Cassie’s boss Gary (an uncredited Seth Rogen) is the author of the place’s troubles, and he treats her like dirt. He quickly gets his comeuppance, though, when crazed Sonny (Danny McBride), who’s lost his family and is about to lose his house, bursts into the office and, after a tussle, sends him falling off the balcony to the parking lot below. He then takes Cassie hostage, though it’s clear the blithering, motor-mouthed boob has no idea how to proceed.

What follows is a series of frantic interruptions by other characters, who invariably wind up in Sonny’s crosshairs, as Cassie (along with Morgan, who’s taken captive as well) repeatedly try to escape his clutches. The first is his screeching ex-wife Vicki (Kaitlin Olson), who winds up tied to a chair beside Cassie. Later comes Coburn, a gun-happy cop played by David Alan Grier. And last but not least is Scott, who shows up with his new girlfriend Kelsey (Elizabeth Gillies) after Cassie has managed to call him and beg for help.

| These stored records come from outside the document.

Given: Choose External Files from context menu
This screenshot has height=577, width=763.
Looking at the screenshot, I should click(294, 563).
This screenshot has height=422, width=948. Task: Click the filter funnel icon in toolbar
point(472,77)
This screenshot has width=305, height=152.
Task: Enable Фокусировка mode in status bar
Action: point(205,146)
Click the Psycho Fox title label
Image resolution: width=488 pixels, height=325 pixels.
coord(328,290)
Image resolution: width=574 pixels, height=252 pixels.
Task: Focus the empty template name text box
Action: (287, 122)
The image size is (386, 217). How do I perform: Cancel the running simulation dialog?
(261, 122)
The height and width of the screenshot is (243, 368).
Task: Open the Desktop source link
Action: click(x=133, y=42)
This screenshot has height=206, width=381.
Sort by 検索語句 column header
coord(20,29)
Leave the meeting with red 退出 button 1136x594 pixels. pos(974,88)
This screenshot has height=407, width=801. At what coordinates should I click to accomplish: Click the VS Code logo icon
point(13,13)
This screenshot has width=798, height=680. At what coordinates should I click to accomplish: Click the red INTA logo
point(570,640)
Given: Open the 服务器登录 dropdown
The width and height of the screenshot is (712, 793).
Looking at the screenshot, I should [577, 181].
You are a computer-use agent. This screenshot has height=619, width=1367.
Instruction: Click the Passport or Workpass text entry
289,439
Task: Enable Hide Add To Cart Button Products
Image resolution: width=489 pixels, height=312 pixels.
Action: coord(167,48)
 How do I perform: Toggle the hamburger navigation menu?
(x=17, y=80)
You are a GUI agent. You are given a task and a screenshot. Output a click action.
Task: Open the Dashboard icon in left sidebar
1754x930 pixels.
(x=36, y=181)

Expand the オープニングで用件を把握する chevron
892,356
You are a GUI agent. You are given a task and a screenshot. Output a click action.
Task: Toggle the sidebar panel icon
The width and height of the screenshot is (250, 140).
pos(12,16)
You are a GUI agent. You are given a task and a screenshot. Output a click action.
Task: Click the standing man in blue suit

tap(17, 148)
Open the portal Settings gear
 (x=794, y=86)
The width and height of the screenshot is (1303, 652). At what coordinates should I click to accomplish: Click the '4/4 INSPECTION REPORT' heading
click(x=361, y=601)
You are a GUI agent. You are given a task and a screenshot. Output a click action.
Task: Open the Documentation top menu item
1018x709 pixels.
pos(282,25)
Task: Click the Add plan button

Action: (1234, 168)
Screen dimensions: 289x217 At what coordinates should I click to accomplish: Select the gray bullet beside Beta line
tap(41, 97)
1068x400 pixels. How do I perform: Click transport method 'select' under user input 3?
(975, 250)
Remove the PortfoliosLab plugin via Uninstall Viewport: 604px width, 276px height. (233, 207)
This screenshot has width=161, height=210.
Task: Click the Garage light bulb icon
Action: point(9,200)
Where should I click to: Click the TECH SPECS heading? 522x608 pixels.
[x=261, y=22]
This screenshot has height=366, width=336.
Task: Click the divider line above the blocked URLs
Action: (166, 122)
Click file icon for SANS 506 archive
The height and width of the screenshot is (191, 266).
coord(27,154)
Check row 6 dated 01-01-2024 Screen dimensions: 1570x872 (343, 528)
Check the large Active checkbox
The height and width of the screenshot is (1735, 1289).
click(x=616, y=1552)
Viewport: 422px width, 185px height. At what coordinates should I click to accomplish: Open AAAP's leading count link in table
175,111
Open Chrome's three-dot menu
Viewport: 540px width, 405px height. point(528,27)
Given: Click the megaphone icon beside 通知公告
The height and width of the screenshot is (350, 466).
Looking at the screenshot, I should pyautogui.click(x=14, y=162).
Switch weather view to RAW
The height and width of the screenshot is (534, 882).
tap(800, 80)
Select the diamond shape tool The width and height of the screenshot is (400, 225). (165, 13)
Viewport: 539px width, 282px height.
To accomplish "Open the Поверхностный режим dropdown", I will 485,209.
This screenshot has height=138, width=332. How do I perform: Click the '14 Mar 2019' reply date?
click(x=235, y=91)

The appearances of all of them are accompanied by elements of supposed comedy (Scott has forgotten the name of the subdivision and has to stop for directions, and even Cassie has trouble finding Sonny’s house when leading Coburn to it, since they all look much the same).

One would hope that the hubbub would lead up to something more inspired than an extended chase of Cassie and Morgan through the development, which must be intended as a parody of the maniacal-killer-pursuing-final-victim clichés of horror movies like “Halloween,” but comes off less like a spoof than a simple rerun of it.

The cast offers a few bright spots. DeWitt is fine as the beleaguered heroine, but it’s a humiliating part, especially when she’s reduced to disrobe down to her bra in the latter stages. Grier and Olson manage a few amusing notes. And Wilson does his usual hangdog bit.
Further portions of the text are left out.